New research shows that quitting smoking can be extremely difficult as many smokers who've been diagnosed with cancer continue to smoke.
New research shows that quitting smoking can be extremely difficult as many smokers who've been diagnosed with cancer continue to smoke.

Even a cancer diagnosis is often not enough to make smokers to quit, according to new research.

Nearly 10 percent of cancer survivors reported smoking years after the diagnosis, according to the American Cancer Society. That number was even higher for those smokers who’d survived bladder and lung cancer, which are strongly associated with smoking.

Studies have shown that about 30 percent of smokers diagnosed with cancer quit, but many don’t in the immediate aftermath. Research of survivors over a longer period has not been done.

The survivors described in the research were not occasional smokers. Eighty-three percent reported smoking nearly 15 cigarettes a day.

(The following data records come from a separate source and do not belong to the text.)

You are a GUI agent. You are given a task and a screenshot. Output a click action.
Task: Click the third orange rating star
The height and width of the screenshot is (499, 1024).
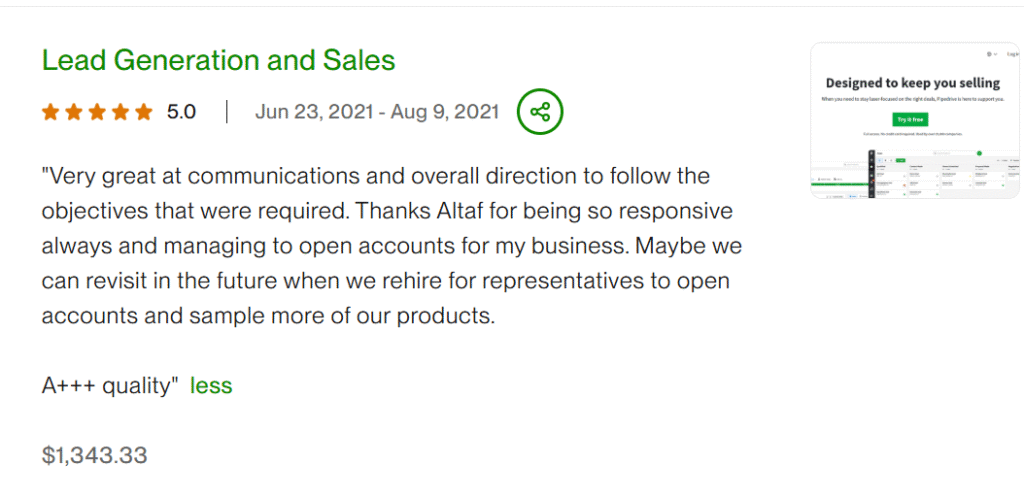tap(97, 112)
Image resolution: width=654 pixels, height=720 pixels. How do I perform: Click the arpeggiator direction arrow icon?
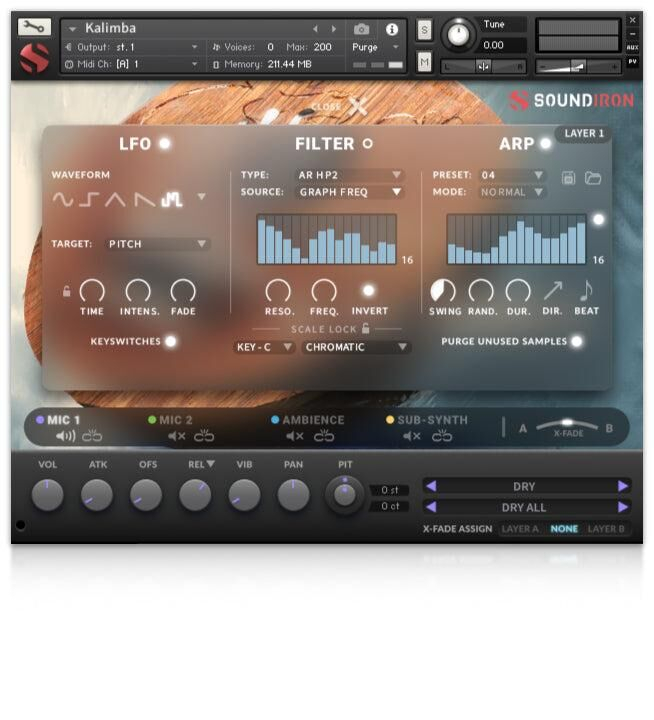(552, 290)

Smoking can lessen the effects of cancer treatments, place a patient at greater risk for recurrence and shorten survival time.

For the study, Lee Westmaas, the director of the American Cancer Society’s Tobacco Control Research, Behavioral Research Center and lead author of the paper, examined survey responses of 2,938 patients from the American Cancer Society’s Study of Cancer Survivors nine years after they were diagnosed with cancer.

Several factors increased the likelihood that a cancer survivor would keep smoking. Those who were younger, less educated, with lower incomes and greater alcohol consumption were more likely to smoke, researchers found.

Forty percent of the smokers interviewed said they were planning to quit within a month, but that rate fell if the survivor was married, older or was a heavier smoker, researchers said.

Westmaas said that while healthcare providers want to help cancer survivors quit, “the delivery of cessation advice or asking them if they’re still smoking is not at the levels we want.”

He added that many cancer patients who were still smoking don’t know about free resources that can help them quit. Also, he said, they may not know about effective medications that can increase the odds of kicking the habit.

Among smokers in general, the American Cancer Society estimates that only between four and seven percent are able to successfully stop smoking without medicines or psychological support. Those who used a medication were able to quit successfully for over 6 months at a 25 percent rate. Counseling can further boost those numbers.

Smoking is a “pretty hard habit to break,” said Westmaas.

“I think it points to the addictiveness [of tobacco] that many who were still smoking, were smoking at high rates. Smoking at that level makes it difficult to quit."

Westmaas said that with cancer patients there could be additional hurdles to quitting, including anxiety, depression and physical pain.

“We need to continue to ask survivors about their smoking,” he said. “And make sure they know about and can access treatment.”

The research appeared in Cancer Epidemiology, Biomarkers & Prevention, a journal of the American Association for Cancer Research (AACR).